Aktualizacja strony została wstrzymana

Merkel i niemiecka hipokryzja – Jan Engelgard

Kanclerz Niemiec Angela Merkel ostro skrytykowała Rosję za uznanie niepodległości Abchazji i Osetii Południowej. „Decyzja Rosji jest sprzeczna z prawem międzynarodowym i absolutnie nie do przyjęcia. Myślę, że cała Unia Europejska wypowie się na ten temat w podobnym duchu„ – powiedziała Merkel. Według niemieckiej kanclerz warunkiem dalszej współpracy UE z Rosją powinno być przywiązanie do wspólnych wartości: szacunku dla praw człowieka, zasad demokracji i prawa międzynarodowego. „W przeciwnym razie współpraca będzie trudna” – dodała. Pani kanclerz miałaby prawo do takiej krytyki Rosji gdyby kierowane obecnie przez nią państwo nie wzięło wcześniej udziału w przeprowadzonej z cynizmem i pogwałceniem wszelkich reguł operacji rozbicia Jugosławii, a potem Serbii.

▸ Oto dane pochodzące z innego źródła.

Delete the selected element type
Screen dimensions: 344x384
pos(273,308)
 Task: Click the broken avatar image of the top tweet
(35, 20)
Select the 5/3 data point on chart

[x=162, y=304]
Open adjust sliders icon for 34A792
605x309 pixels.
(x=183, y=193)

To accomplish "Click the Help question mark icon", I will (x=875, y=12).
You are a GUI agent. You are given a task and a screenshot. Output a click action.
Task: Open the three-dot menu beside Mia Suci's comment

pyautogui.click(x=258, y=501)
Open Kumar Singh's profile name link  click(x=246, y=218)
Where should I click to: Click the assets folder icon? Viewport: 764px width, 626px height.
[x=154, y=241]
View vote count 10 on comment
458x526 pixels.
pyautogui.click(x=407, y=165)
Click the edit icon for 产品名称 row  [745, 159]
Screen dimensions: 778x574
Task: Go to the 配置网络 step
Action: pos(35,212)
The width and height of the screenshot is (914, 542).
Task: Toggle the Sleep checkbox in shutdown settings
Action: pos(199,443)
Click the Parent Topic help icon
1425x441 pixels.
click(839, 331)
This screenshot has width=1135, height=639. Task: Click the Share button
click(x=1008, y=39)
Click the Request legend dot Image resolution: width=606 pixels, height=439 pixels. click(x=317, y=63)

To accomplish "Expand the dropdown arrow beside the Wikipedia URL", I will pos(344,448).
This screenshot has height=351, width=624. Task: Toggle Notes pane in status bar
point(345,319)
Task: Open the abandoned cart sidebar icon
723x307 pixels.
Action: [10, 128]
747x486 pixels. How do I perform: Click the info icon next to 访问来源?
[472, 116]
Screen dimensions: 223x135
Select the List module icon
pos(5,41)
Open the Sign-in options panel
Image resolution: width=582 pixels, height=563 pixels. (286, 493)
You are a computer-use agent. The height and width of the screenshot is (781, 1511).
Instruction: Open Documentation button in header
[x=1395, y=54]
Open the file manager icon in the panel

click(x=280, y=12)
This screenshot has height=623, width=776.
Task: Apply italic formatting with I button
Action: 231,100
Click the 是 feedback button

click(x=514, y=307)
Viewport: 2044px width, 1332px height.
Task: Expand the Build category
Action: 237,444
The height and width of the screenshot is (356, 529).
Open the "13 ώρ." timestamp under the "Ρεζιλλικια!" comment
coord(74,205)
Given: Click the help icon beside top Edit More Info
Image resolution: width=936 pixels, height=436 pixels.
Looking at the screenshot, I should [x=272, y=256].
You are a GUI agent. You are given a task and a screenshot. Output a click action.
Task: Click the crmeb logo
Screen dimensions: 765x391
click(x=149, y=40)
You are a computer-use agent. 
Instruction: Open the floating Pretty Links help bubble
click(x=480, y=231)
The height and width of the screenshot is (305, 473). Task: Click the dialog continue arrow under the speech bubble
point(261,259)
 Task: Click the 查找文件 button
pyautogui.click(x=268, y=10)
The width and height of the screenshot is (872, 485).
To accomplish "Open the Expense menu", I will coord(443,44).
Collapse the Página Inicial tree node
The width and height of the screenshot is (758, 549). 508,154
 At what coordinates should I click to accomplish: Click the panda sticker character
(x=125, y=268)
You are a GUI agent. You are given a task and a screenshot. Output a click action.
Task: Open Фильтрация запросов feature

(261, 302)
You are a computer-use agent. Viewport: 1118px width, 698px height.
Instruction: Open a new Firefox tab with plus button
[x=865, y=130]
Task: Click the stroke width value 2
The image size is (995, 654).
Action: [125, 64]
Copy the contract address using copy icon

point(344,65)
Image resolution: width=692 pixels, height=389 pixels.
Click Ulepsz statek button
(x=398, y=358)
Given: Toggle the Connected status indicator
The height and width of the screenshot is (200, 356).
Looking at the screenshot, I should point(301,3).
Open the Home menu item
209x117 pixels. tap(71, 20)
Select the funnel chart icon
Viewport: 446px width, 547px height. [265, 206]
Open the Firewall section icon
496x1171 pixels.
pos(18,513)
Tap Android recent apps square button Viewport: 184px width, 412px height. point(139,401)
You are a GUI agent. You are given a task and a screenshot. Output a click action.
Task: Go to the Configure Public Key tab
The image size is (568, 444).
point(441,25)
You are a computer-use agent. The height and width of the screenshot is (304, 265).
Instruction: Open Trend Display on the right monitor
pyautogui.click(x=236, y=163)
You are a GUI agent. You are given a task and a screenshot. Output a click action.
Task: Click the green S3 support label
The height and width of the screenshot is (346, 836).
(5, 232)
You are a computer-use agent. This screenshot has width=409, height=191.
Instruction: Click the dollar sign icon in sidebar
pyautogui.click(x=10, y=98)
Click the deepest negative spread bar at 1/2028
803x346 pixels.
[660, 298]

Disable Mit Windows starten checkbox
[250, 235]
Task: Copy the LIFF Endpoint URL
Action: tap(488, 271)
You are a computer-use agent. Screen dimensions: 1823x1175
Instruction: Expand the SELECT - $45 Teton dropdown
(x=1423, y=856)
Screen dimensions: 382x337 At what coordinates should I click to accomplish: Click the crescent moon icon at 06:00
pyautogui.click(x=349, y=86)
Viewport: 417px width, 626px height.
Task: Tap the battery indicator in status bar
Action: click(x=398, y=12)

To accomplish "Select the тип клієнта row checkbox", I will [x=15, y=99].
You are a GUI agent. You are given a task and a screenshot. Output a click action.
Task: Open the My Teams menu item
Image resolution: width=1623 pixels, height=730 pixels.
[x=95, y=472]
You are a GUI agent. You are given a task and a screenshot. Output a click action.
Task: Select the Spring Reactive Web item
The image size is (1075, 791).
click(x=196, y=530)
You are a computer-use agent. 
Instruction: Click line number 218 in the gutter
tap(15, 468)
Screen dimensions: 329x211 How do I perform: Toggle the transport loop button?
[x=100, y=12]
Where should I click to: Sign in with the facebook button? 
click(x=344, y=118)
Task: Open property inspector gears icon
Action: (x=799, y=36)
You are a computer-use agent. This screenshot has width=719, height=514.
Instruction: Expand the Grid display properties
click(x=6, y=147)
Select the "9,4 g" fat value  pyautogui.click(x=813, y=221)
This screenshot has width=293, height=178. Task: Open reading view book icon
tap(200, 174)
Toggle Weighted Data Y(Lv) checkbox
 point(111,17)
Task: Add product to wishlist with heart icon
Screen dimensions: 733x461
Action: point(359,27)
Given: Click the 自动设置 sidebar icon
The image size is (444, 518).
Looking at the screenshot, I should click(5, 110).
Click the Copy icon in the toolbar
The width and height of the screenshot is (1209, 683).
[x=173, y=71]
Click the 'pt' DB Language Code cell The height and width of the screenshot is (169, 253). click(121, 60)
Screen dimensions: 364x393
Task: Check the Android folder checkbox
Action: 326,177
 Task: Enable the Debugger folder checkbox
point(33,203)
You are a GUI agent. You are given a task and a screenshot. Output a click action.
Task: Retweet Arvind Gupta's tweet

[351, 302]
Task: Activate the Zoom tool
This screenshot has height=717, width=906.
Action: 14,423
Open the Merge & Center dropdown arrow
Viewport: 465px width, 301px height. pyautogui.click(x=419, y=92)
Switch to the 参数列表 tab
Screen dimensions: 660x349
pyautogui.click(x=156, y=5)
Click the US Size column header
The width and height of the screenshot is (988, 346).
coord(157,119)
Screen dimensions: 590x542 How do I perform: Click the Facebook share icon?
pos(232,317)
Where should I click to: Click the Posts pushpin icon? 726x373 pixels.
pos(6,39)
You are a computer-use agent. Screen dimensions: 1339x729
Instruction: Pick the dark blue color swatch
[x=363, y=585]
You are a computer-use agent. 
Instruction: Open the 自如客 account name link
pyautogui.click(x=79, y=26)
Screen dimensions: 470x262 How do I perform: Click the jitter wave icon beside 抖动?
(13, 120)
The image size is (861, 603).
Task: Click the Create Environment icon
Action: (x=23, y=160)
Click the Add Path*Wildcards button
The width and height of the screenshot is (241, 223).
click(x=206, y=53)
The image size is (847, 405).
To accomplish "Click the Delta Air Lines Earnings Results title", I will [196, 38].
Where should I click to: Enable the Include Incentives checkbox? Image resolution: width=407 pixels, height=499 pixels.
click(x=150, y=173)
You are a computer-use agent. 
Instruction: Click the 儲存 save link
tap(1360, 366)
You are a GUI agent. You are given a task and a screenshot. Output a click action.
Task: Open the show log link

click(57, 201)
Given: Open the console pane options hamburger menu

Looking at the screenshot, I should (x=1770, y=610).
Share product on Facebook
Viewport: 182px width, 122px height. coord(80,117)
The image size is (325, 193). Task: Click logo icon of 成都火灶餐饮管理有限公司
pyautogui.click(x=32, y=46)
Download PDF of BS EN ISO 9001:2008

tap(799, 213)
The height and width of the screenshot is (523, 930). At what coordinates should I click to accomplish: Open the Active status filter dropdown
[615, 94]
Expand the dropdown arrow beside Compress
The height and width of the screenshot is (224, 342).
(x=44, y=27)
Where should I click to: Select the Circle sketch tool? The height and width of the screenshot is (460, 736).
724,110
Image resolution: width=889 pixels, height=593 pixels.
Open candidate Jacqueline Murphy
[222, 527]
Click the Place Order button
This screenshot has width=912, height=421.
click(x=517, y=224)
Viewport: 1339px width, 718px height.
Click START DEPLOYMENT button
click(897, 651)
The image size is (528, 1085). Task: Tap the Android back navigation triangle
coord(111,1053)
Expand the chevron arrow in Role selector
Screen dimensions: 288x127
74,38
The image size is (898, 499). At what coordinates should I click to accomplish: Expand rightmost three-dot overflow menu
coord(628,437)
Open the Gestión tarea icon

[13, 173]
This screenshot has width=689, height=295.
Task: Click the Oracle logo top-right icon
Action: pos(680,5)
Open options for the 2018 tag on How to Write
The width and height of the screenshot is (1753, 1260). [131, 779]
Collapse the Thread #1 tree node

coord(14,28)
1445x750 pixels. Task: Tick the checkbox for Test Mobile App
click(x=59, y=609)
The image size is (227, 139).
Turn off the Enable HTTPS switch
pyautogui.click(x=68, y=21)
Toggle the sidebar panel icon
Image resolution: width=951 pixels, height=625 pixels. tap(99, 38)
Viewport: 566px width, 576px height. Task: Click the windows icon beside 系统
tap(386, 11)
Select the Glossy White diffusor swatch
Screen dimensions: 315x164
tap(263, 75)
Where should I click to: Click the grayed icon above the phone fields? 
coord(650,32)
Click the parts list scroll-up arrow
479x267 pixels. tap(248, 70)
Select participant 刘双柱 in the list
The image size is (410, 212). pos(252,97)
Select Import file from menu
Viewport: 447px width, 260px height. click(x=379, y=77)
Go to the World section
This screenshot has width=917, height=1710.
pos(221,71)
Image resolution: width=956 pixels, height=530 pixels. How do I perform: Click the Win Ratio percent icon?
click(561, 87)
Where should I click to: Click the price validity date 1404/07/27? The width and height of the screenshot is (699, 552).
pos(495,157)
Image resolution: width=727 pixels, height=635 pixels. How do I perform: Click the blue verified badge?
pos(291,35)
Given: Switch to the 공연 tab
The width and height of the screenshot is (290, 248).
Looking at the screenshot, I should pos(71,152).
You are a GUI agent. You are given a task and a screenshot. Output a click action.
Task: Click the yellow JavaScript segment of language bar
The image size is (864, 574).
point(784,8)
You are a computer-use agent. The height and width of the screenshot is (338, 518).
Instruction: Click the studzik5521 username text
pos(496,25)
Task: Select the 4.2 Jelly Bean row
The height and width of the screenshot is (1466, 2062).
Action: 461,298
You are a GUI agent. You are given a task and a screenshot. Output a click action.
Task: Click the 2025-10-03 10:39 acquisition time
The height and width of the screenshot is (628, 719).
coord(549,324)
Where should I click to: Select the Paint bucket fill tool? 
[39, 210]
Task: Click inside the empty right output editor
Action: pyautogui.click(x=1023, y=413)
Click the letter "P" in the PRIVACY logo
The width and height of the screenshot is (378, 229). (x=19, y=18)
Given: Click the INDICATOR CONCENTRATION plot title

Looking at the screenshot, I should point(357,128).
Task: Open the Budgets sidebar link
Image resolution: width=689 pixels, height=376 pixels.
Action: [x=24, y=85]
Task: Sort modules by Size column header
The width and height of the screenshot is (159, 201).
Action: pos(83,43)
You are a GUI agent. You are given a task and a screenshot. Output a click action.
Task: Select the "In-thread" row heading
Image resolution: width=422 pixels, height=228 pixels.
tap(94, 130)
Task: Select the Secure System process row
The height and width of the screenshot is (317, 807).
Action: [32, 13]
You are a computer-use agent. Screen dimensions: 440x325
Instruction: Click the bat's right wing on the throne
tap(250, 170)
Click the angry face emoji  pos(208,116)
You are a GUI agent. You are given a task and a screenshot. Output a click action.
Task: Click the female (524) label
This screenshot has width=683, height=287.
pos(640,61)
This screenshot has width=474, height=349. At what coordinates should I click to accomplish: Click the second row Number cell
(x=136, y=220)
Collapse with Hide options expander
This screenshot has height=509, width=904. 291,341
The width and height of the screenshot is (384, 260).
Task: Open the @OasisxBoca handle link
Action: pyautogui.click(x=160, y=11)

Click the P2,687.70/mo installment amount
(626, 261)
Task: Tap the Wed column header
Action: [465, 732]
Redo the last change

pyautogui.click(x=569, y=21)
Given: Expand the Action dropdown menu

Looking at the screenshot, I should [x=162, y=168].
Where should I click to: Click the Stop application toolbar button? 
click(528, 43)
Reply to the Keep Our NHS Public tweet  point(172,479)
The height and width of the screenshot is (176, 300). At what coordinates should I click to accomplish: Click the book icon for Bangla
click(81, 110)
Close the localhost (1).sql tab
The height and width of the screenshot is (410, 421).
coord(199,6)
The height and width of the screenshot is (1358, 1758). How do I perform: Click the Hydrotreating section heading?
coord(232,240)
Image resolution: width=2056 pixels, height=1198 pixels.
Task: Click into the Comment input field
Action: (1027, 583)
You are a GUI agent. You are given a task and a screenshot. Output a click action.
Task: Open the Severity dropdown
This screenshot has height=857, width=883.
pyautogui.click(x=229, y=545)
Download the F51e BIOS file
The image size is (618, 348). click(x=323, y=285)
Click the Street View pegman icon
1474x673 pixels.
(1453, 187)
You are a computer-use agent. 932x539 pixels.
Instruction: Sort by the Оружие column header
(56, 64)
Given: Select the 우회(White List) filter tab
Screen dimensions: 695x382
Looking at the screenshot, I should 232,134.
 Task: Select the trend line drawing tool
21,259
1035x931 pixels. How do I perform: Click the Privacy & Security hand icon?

Warto więc przypomnieć kilka faktów. Niemcy były w roku 1991 pierwszym państwem, które uznało niepodległość Słowenii i Chorwacji, wówczas jeszcze pozostających w granicach Jugosławii. Uczyniły to bez wiedzy i zgody Ameryki, która wówczas była jeszcze przeciwko tak gwałtownej dezintegracji tego państwa. Jak się wkrótce okazało, było to tylko pierwsze posunięcie na drodze całkowitego rozbicia Jugosławii. Potem Niemcy postawiły na Albańczyków z Kosowa i muzułmanów w Bośni – dostarczały im broń, szkoliły „bojowników”, zachęcały do walki. Niemcy prowadziły też gigantyczną kampanię propagandową dyskredytująca Serbię i Serbów, biorąc odwet za to, że naród ten w dwóch wojnach światowych walczył przeciwko nim. Wreszcie w roku 1999 Niemcy poparły agresję NATO na Serbię (wówczas jeszcze Jugosławię, choć okrojoną), a nawet wzięły w niej udział. Czołgi Bundeswehry (pierwszy raz poza granicami Niemiec) triumfalnie wjechały do serbskiej prowincji Kosowo. Podczas straszliwych nalotów lotnictwa USA na Belgrad i inne miasta Serbii niemieckie media i politycy, w tym szef resortu obrony, kłamali w żywe oczy, terroryzowali własną opinię publiczną podając wyssane z palca „fakty” o „serbskich zbrodniach”. Końcowym akordem było błyskawiczne uznanie Kosowa jako „niepodległego państwa”, oczyszczonego z mniejszości narodowych, w tym z Serbów, pod osłoną sił KFORR. Niemcy nigdy nie zająknęli się, kiedy Albańczycy dokonywali czystek, palili i wysadzali w powietrze prastare cerkwie prawosławne, zabijali niewinnych ludzi. Plan się powiódł – Bałkany są w proszku a Serbia rzucona na kolana, granice zmienione siłą, wbrew prawu i cywilizowanym zasadom.
Biorąc to wszystko pod uwagę, opinie pani kanclerz na temat polityki rosyjskiej są co najmniej nie na miejscu, są zwyczajnie nieprzyzwoite. Owszem, Rosja pokazała kły, ale czy jej akcja różni się czymkolwiek od tego co zrobił Zachód na Bałkanach? Jeśli się różni, to tylko tym, że Moskwa nie była aż tak brutalna, nie bombardowała tygodniami Tbilisi, nie niszczyła całej infrastruktury Gruzji, nie zburzyła „pomyłkowo” ambasady USA czy Niemiec, nie zabiła 5.000 niewinnych cywilów (takie były serbskie straty bombardowań). Zamiast tego rzuciła na Gruzinów czeczeński batalion „Wostok”, co można uznać za swego rodzaju perwersję. I tyle. Tak więc, parafrazując słowa klasyka Jacquesa Chiraca, Niemcy nie skorzystały z okazji, żeby siedzieć cicho. Byłoby mniej wstydu.